The number of building consent applications received by the Dunedin City Council in the final quarter of 2020 was 808, well up from 644 in the same period in 2019.
Consent applications also flooded into the council in the previous quarter - 895, up from 734 in the same period in 2019.
The continued high level of activity appears to be driven by alterations and renovations, rather than new dwellings.
Those consents were seemingly processed quickly - 99.7% of the consents in the December quarter were dealt with inside the statutory deadline of 20 working days and the average was 13 days, council staff said in a report for yesterday’s planning and environment committee meeting.
However, as Cr Jim O’Malley made clear, the 20-day period is sometimes suspended if more information is needed and the clock runs only while applications sit at the council.
If an applicant needs to answer a question, the clock stops while they prepare their response and restarts when the application is back with the council.
Asked by Cr Doug Hall if such an application then went to the bottom of the pile, customer and regulatory services acting group manager Paul Henderson said they went into the queue.
Cr O’Malley wondered how often this happened, compared with how often a consent was processed without a problem within 20 days.
That data was not available, but additional information or a new metric is likely to be presented in future reports.
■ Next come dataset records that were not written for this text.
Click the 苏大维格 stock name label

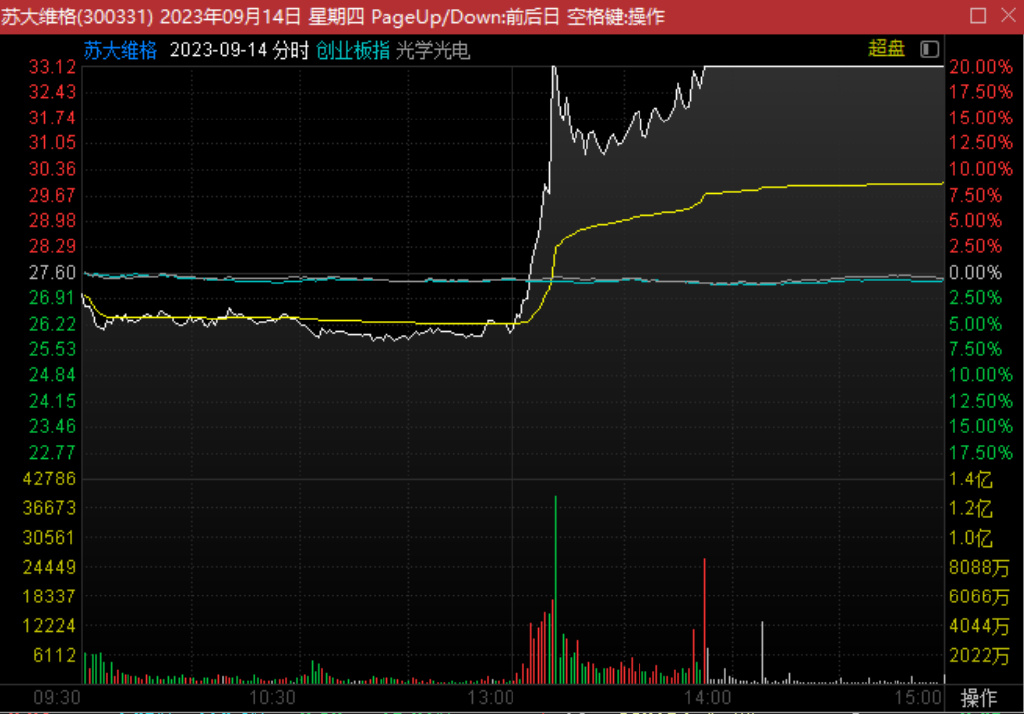[120, 51]
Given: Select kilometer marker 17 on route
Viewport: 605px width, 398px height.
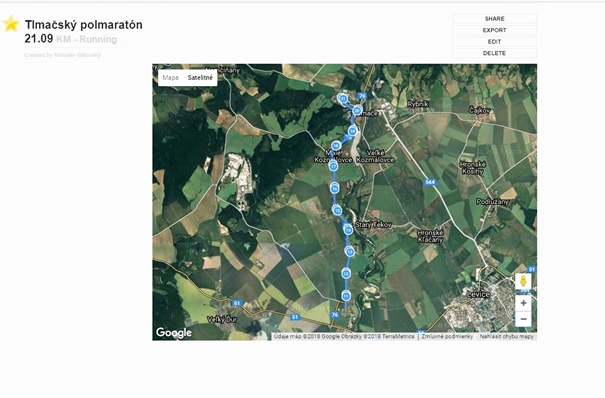Looking at the screenshot, I should click(x=333, y=166).
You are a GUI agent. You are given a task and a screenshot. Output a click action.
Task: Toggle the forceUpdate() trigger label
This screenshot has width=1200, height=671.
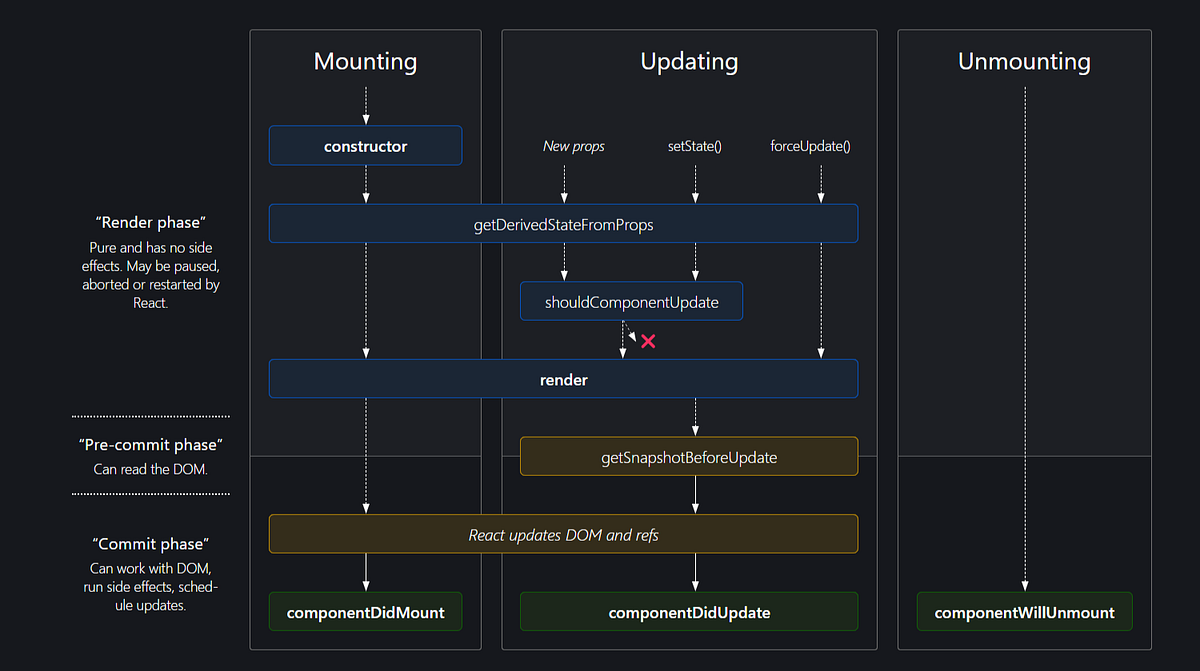(810, 145)
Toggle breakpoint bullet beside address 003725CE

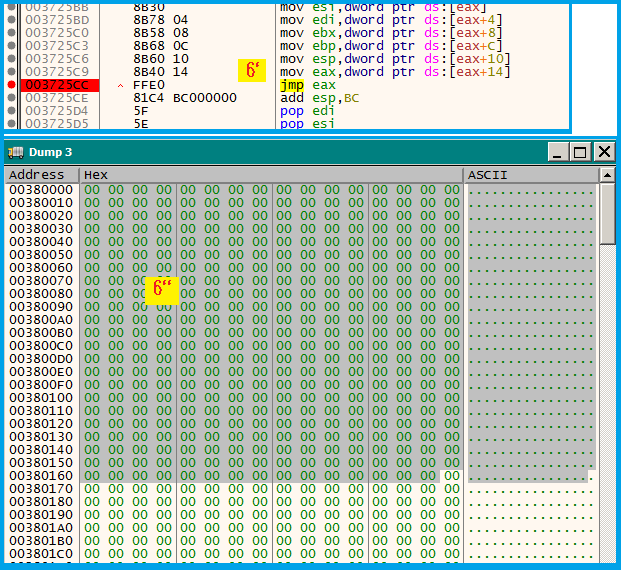click(x=10, y=98)
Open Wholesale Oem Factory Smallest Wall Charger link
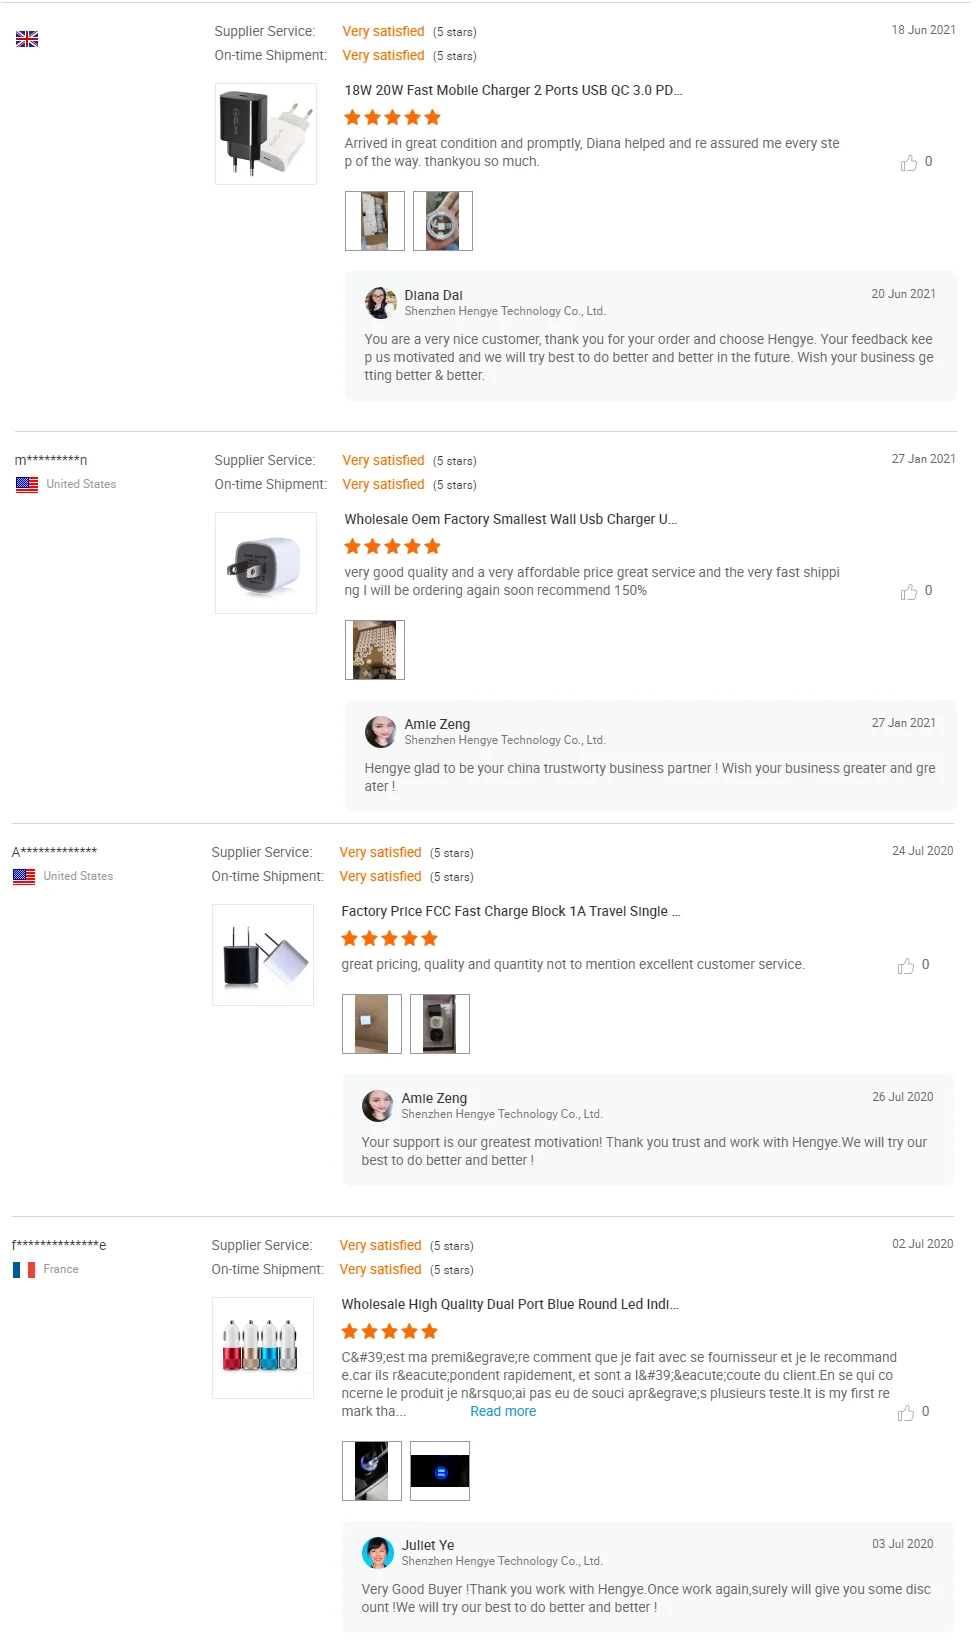980x1644 pixels. [x=510, y=519]
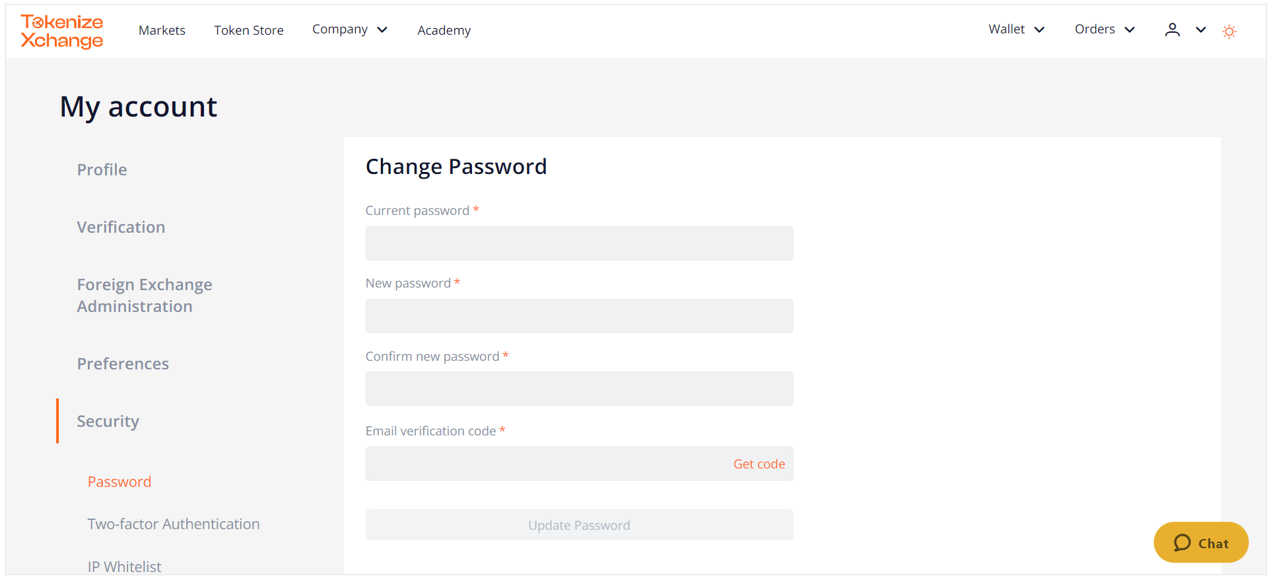1271x579 pixels.
Task: Toggle the sun light-mode theme icon
Action: point(1229,31)
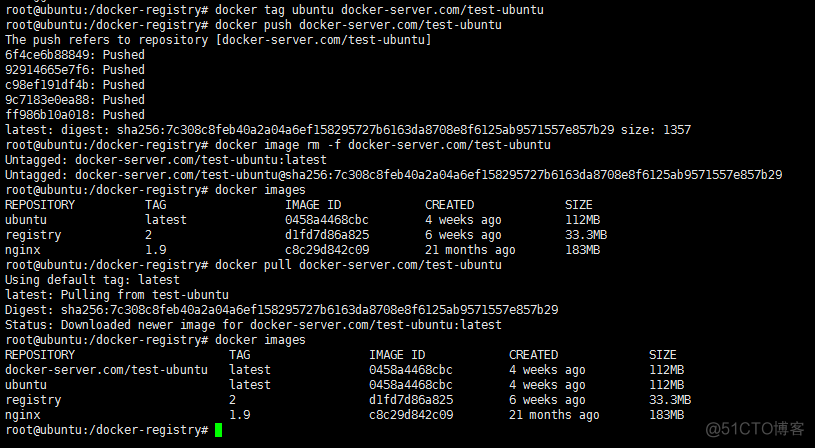Click the 51CTO博客 watermark
The image size is (815, 448).
point(755,428)
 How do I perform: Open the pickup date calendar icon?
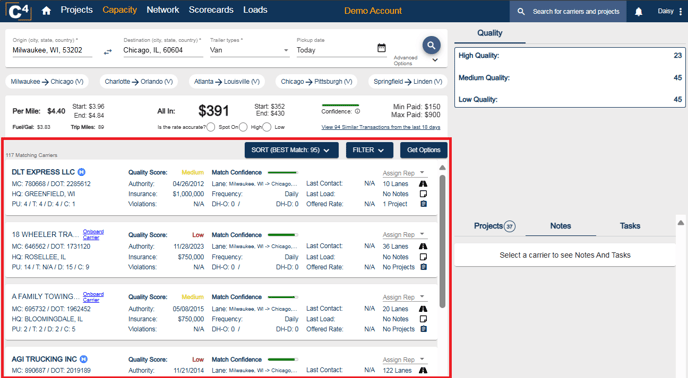(x=381, y=48)
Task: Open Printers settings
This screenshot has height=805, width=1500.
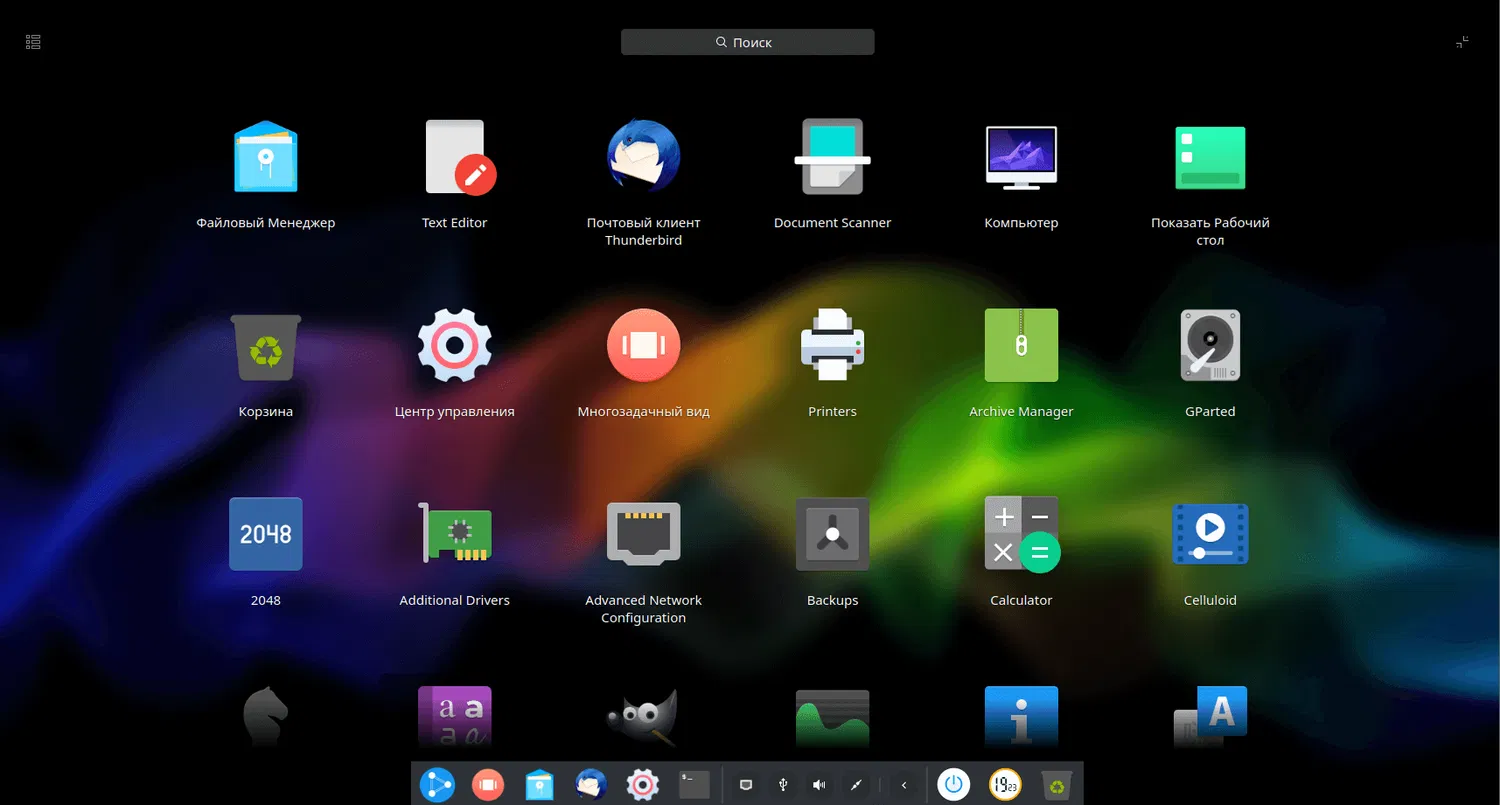Action: point(832,345)
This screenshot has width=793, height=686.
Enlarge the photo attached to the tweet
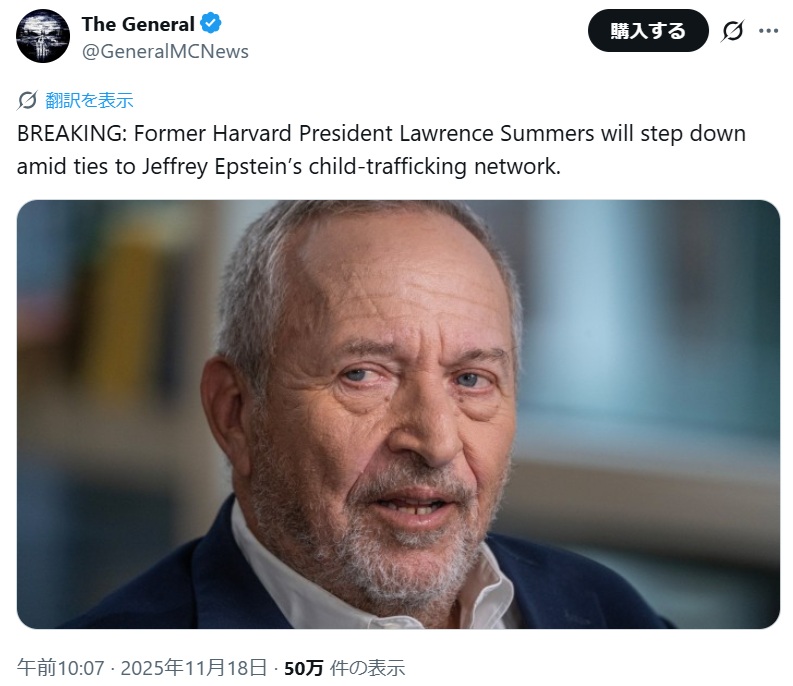[398, 414]
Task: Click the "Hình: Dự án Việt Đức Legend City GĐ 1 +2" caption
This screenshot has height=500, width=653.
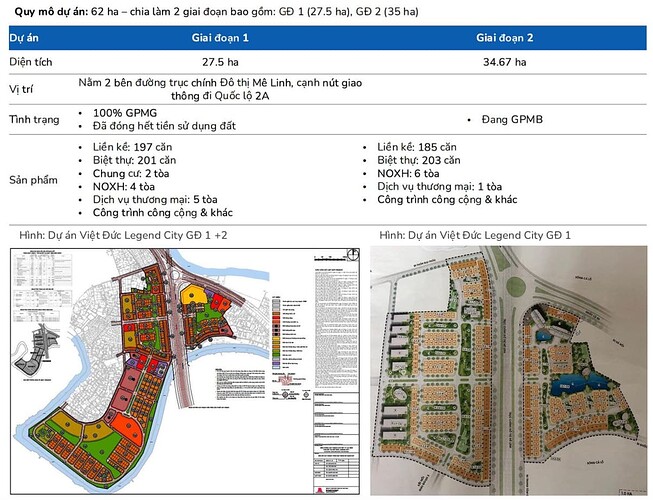Action: coord(123,235)
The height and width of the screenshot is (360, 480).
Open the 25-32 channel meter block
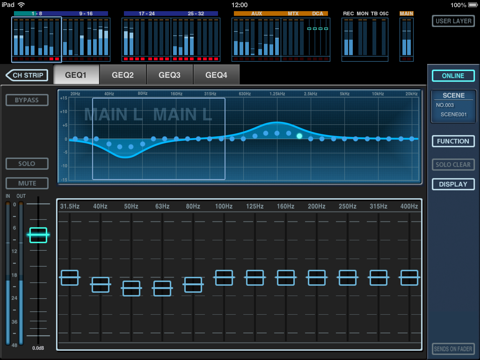point(195,39)
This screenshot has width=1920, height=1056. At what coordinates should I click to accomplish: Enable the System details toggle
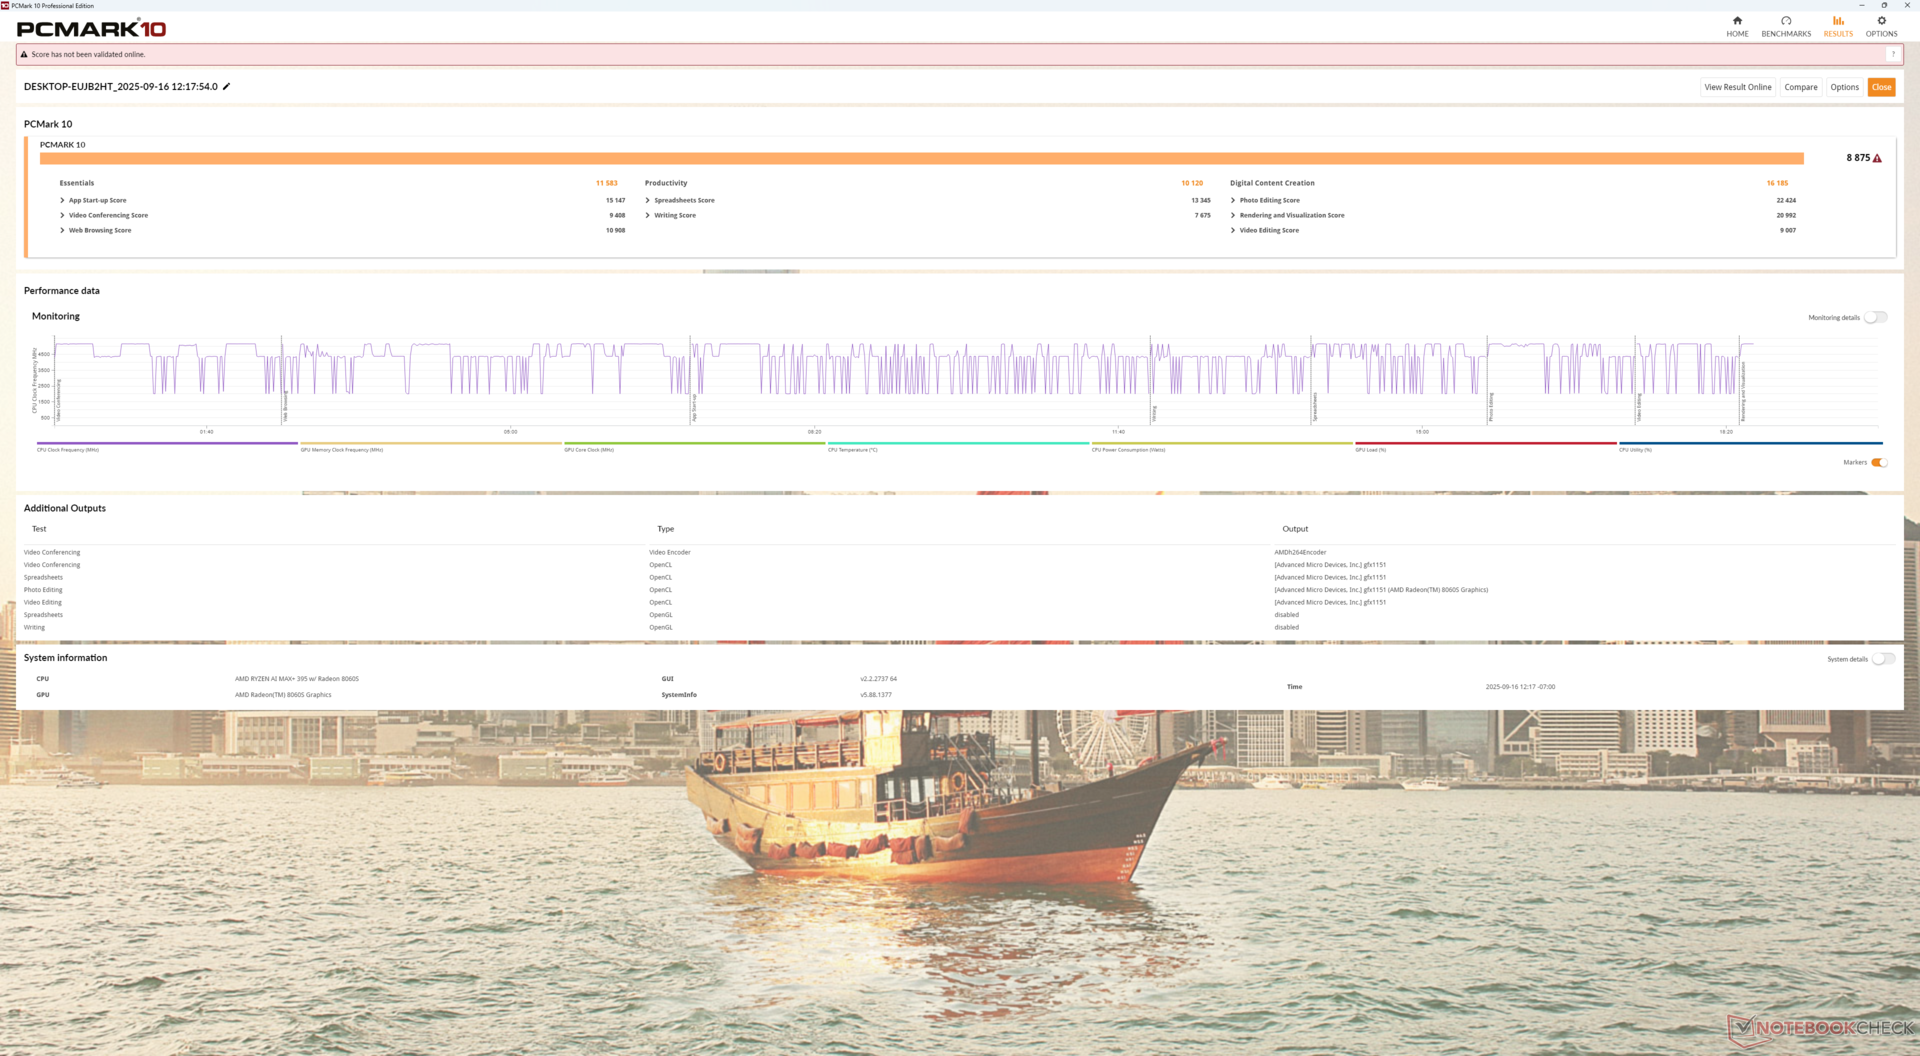pos(1882,659)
A council spokesman said the reasoning used for stopping the clock was something that was audited.
Deputy mayor Christine Garey said educating builders and architects about what was needed was an important part of the council department’s work.
Mr Henderson said the quality of applications was mixed.
Cr O’Malley said the volume of consents processed remained impressive.
Otago Maintenance Ltd director Buist Craig Buist said his firm was busy.
Work varied from general repairs and upgrades of the exterior of homes to roofing, renovations and re-piling.
Mr Buist was turning away about 50% of work due to a shortage of appropriate labour to get the jobs done.
Resource consent numbers have also had an upswing in Dunedin since last year’s Covid-19 national lockdown.
Application numbers had been 11% down at the start of July compared with the same time in 2019, but the 2020 total ended up 1% up on 2019.
For the building sector, more than 3000 site inspections were undertaken by the council in the December quarter.
The collective value of building consents for the quarter was $92.5 million.
Of the 808 consents, 91 were for new dwellings.